## Task description
Every line below that holds "progress" must be copied.
=== Extracted records ===
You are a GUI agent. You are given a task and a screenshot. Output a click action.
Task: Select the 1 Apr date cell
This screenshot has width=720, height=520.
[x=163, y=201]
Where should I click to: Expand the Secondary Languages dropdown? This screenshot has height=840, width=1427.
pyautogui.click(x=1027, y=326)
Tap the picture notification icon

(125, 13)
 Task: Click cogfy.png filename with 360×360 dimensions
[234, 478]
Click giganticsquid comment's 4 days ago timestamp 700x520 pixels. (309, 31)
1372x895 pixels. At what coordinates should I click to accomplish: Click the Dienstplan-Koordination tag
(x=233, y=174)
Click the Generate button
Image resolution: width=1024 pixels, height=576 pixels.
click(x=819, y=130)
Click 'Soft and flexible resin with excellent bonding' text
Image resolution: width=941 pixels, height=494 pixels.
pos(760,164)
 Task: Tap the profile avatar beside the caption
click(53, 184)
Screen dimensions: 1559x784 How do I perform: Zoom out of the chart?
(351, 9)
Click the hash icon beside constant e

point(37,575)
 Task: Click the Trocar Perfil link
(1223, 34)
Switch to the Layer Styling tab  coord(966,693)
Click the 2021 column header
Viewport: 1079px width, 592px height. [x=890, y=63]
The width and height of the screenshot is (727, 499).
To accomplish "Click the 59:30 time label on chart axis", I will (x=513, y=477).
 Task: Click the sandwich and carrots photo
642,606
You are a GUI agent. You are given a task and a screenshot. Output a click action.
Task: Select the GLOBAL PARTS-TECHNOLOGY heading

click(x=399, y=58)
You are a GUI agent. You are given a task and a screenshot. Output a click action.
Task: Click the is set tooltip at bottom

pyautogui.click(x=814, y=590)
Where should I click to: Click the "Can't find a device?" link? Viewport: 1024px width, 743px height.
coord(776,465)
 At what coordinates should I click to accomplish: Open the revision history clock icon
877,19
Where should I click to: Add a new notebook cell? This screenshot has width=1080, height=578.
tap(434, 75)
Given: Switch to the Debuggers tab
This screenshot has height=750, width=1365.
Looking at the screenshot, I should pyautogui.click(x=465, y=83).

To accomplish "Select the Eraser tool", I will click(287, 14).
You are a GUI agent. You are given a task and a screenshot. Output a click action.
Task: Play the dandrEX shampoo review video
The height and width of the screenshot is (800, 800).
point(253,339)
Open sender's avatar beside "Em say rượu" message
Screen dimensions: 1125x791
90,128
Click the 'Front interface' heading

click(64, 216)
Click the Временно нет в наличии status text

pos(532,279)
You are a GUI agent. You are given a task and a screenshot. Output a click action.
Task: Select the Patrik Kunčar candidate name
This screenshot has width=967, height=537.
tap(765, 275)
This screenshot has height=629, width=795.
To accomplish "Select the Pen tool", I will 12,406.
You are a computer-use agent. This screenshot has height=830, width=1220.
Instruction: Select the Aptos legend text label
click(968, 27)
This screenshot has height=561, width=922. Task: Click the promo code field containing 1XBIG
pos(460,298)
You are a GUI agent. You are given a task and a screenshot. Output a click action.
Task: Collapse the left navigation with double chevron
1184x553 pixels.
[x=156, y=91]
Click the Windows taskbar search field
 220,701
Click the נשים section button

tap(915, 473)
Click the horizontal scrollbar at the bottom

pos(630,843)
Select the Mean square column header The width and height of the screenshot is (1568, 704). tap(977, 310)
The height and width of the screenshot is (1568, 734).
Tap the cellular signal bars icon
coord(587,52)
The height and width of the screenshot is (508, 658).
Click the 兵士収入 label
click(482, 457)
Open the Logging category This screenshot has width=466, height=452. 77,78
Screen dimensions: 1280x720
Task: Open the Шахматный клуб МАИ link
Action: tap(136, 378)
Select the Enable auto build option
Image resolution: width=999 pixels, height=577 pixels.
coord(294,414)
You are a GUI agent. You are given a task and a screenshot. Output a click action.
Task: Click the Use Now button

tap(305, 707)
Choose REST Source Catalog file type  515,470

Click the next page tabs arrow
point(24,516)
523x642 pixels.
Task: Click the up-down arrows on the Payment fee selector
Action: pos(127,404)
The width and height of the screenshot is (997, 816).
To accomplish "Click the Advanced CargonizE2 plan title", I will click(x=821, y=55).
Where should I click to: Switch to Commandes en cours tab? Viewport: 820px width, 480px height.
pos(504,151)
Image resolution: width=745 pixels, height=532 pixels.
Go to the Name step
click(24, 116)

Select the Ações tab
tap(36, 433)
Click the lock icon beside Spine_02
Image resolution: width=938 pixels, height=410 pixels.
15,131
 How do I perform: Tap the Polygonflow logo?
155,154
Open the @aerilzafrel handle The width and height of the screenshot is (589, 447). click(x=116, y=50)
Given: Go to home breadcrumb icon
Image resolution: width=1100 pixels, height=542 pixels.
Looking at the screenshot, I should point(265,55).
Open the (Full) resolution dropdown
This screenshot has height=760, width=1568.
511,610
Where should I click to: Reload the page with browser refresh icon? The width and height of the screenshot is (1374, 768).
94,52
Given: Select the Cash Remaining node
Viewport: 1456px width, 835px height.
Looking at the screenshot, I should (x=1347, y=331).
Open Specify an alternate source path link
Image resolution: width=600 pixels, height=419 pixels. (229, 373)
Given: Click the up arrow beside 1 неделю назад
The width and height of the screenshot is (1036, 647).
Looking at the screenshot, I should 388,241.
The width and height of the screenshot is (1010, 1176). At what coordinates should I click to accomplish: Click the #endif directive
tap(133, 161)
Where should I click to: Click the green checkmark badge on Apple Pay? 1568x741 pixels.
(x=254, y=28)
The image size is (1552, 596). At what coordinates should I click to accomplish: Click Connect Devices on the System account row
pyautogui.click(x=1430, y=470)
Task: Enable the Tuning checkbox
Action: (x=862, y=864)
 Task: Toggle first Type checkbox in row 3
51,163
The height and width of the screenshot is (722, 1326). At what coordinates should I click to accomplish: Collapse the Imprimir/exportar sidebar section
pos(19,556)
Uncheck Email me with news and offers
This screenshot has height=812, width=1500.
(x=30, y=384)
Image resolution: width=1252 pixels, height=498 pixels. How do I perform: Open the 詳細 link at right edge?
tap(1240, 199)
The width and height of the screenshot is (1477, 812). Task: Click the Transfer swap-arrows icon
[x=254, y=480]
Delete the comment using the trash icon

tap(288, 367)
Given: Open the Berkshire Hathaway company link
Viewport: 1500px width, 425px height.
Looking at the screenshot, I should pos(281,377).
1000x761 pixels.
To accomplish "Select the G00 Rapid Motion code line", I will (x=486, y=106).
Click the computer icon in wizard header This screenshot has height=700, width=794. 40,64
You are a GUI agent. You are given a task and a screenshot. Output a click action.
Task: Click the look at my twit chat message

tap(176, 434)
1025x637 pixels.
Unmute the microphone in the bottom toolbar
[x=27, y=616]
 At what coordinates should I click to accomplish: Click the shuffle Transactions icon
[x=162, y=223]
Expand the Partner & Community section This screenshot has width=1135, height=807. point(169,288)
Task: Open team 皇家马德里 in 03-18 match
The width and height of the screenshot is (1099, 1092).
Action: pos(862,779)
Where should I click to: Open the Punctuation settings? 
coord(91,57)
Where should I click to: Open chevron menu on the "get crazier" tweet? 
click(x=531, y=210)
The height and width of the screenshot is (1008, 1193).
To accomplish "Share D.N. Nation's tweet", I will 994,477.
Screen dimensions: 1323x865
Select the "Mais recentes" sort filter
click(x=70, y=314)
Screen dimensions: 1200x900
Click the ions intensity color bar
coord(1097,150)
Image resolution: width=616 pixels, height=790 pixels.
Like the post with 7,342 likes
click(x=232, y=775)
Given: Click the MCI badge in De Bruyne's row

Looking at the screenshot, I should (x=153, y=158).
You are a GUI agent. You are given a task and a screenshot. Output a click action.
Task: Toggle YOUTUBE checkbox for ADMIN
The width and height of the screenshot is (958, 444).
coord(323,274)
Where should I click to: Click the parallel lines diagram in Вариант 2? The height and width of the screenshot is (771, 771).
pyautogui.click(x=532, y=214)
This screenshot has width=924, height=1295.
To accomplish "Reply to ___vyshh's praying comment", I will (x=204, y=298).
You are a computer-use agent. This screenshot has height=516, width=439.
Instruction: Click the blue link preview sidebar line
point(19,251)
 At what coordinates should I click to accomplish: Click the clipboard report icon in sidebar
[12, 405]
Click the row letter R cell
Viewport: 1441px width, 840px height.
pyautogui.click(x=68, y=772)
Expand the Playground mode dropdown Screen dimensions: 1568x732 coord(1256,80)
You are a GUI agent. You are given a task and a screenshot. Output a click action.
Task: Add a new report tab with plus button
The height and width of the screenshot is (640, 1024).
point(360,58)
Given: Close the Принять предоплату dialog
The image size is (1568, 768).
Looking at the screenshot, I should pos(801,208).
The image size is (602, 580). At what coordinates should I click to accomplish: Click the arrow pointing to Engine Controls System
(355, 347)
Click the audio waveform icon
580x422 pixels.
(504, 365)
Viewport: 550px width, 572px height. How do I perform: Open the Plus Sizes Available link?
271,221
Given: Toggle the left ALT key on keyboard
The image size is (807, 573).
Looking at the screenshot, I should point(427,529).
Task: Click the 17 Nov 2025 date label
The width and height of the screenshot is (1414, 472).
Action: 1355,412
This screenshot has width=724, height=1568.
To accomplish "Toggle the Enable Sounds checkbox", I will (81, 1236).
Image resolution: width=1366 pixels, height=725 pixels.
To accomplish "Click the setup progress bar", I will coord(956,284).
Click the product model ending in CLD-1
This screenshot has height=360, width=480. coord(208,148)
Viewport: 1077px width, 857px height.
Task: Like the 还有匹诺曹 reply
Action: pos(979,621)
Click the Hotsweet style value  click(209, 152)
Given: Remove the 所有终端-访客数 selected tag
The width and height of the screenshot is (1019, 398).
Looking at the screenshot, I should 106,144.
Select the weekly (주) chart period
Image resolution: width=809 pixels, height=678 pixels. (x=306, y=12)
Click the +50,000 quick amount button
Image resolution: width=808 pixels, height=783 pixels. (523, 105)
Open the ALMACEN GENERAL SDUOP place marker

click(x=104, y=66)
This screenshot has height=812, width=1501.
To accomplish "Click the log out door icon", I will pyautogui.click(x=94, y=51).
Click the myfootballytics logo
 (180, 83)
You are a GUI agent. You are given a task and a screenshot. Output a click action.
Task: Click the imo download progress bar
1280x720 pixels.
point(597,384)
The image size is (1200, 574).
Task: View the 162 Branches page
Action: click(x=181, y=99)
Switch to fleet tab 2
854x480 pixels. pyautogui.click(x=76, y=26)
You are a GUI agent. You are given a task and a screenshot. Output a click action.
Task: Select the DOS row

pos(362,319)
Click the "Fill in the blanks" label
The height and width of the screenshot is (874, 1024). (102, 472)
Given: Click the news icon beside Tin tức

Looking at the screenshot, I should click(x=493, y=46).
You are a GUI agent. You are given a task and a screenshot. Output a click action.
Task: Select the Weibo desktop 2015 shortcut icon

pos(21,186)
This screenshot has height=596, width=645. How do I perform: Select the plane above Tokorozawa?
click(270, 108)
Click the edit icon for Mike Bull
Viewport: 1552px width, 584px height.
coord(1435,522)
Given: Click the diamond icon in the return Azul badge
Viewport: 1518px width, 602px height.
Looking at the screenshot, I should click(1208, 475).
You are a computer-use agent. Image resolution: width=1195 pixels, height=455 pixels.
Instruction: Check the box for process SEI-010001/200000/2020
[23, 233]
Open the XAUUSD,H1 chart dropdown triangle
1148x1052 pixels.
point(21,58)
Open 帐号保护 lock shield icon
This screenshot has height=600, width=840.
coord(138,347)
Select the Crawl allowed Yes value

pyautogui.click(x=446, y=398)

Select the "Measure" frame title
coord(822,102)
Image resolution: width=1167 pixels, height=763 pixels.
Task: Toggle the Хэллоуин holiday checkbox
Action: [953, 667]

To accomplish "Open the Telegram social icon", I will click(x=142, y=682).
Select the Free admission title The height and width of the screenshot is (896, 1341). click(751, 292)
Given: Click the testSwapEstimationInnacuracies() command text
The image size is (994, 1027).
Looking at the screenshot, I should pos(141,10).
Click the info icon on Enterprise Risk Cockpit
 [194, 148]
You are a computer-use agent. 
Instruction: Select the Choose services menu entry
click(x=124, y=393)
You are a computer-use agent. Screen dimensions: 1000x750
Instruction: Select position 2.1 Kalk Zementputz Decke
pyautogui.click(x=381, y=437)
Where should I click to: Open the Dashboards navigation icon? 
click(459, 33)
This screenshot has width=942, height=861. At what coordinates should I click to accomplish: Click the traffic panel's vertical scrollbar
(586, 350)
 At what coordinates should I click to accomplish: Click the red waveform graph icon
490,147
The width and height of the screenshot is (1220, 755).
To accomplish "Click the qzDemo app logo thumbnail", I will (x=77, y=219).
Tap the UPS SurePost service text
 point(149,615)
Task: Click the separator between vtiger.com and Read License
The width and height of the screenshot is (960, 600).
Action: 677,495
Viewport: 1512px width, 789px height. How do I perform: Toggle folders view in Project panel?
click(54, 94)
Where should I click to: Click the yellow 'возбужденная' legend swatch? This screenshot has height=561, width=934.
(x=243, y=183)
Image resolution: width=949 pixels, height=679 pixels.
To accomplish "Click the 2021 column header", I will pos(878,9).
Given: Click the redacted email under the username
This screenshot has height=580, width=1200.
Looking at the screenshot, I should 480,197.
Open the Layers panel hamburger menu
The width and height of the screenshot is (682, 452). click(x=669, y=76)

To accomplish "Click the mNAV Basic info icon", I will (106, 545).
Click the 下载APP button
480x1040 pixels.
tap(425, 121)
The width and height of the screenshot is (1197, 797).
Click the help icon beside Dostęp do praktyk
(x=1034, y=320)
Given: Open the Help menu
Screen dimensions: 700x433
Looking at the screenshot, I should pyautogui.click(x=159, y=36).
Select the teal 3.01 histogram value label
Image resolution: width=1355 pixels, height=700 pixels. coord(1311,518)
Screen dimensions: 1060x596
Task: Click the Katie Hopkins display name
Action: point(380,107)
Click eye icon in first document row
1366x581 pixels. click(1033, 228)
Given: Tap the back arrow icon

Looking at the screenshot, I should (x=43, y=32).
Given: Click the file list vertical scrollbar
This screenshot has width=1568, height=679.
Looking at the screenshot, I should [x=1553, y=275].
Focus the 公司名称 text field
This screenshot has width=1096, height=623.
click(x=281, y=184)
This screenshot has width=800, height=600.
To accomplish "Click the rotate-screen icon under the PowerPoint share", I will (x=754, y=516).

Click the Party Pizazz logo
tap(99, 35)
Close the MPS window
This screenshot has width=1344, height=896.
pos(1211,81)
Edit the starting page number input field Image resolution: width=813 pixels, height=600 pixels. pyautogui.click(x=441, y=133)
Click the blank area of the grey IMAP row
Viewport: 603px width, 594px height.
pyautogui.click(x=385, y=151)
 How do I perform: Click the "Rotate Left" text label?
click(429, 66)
===
## Written reply
To accomplish "Click the setup progress bar", I will coord(956,284).
Task: Click the imo download progress bar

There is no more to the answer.